Thoroughly rooted in vaudeville, Bud Abbott and Lou Costello joined the ranks of the most popular Hollywood comedians in the 1940s with hits such as Buck Privates and Abbott & Costello Meet Frankenstein. Their career had passed its peak by 1952 when they turned to the rising medium of television. All 52 episodes of their program, along with bonus footage and an extensive booklet, are packaged on a DVD collection, “The Abbott and Costello Show: The Complete Series—Collector’s Edition.”
Like Seinfeld in decades to come, the episodes opened with a warm-up routine in from of the curtain, followed by story skits. Abbott was the thin man, playing it straight, while Costello, fumbling nervously with his hat, was the fat fetcher of laughter. Neither as sophisticated as the Marx Brothers routines nor as lowbrow as Three Stooges, their slapstick bristled with odd moments of sheer absurdity.

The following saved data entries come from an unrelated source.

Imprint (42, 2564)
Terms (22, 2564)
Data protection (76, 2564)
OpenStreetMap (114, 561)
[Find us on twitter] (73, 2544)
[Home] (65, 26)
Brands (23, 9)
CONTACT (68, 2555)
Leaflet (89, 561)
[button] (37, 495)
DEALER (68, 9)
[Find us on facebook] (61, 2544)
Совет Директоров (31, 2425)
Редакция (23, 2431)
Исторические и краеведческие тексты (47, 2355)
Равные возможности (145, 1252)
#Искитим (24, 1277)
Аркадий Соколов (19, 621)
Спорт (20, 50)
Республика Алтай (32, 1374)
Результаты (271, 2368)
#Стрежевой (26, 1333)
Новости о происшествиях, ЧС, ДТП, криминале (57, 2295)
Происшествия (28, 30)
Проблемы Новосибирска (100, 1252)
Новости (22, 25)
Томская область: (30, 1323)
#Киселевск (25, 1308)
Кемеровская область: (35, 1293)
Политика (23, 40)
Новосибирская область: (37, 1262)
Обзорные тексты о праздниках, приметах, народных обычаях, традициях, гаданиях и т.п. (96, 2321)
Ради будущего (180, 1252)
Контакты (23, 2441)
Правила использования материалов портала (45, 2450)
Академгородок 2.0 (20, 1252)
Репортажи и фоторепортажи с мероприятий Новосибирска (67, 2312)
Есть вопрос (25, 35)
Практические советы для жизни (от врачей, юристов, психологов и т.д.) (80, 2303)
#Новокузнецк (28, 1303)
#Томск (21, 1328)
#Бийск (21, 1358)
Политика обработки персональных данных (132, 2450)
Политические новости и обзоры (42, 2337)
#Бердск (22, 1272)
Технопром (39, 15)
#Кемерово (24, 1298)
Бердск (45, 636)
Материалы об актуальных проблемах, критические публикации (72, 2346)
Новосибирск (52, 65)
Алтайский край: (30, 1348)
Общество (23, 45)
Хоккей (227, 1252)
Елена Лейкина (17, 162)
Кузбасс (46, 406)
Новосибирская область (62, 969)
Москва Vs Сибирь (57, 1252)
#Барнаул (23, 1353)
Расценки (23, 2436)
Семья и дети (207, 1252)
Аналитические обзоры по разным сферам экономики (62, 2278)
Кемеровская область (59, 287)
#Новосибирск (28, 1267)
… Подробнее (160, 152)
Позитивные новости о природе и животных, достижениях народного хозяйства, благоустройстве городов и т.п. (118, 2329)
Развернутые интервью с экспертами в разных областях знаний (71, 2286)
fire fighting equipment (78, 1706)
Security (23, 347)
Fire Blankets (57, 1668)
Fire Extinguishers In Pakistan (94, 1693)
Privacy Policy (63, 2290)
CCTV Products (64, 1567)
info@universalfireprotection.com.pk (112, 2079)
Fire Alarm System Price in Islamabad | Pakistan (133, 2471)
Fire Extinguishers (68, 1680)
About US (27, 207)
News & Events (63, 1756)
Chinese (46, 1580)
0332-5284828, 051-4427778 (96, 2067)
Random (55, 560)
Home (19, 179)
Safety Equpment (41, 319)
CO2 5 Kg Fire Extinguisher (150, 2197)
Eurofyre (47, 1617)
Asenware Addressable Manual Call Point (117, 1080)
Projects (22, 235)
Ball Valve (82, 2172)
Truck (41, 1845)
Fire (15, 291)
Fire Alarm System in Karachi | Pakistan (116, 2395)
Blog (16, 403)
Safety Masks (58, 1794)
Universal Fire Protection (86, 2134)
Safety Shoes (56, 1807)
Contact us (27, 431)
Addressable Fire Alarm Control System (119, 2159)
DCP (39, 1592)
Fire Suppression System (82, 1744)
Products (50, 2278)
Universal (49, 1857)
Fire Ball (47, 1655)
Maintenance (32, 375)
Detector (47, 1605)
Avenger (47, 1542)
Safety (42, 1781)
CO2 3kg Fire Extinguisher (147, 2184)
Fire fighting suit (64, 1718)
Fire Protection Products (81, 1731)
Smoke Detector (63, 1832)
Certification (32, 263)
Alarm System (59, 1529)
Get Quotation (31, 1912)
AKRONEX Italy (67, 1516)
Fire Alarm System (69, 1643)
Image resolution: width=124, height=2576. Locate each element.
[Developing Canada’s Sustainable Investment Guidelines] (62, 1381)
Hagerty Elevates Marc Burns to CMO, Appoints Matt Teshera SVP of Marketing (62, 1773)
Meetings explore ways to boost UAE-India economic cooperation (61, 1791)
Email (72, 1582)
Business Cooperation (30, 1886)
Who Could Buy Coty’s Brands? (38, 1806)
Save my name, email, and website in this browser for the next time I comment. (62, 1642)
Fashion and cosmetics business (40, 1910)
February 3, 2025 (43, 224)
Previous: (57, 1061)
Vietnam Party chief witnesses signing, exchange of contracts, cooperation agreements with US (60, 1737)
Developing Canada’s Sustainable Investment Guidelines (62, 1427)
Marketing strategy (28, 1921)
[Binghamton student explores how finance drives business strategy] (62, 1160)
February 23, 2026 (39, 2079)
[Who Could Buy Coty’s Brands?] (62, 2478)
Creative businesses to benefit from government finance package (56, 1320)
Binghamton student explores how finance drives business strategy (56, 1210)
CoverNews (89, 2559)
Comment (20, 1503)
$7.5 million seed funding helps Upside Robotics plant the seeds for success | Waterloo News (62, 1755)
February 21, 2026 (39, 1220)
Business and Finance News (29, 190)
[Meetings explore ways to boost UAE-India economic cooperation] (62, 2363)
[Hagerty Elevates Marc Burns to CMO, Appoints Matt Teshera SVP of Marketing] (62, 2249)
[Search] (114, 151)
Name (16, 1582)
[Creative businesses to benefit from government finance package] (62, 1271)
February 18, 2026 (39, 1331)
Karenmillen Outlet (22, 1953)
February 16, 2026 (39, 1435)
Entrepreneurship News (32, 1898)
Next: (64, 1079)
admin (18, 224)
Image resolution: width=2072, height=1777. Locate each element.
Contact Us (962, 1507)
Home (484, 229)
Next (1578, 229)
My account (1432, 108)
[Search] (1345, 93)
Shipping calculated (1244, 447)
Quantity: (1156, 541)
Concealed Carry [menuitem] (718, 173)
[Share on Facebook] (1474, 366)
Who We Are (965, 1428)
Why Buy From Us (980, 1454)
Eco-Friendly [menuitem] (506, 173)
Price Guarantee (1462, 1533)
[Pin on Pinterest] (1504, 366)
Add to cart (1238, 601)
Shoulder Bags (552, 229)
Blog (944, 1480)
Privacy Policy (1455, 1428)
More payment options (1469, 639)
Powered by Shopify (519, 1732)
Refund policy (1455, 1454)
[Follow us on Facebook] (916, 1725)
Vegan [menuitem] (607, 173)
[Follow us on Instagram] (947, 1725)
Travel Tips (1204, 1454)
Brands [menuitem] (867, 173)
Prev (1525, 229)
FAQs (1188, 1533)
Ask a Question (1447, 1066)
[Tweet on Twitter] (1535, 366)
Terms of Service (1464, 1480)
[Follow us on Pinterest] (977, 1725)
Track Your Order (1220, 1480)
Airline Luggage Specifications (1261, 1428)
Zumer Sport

A subtext can be discerned without straining: the superficially reasonable and mature Abbott was continually manipulating the hotheaded, childish Costello. It was a story of power relationships. Abbott was a smirking smooth operator who allowed his sidekick to take the punches for him—often literally. Like Laurel and Hardy rolled into one, Costello was an inadvertent agent of chaos, perennially put-upon and acting out in response, leaving havoc in his wake.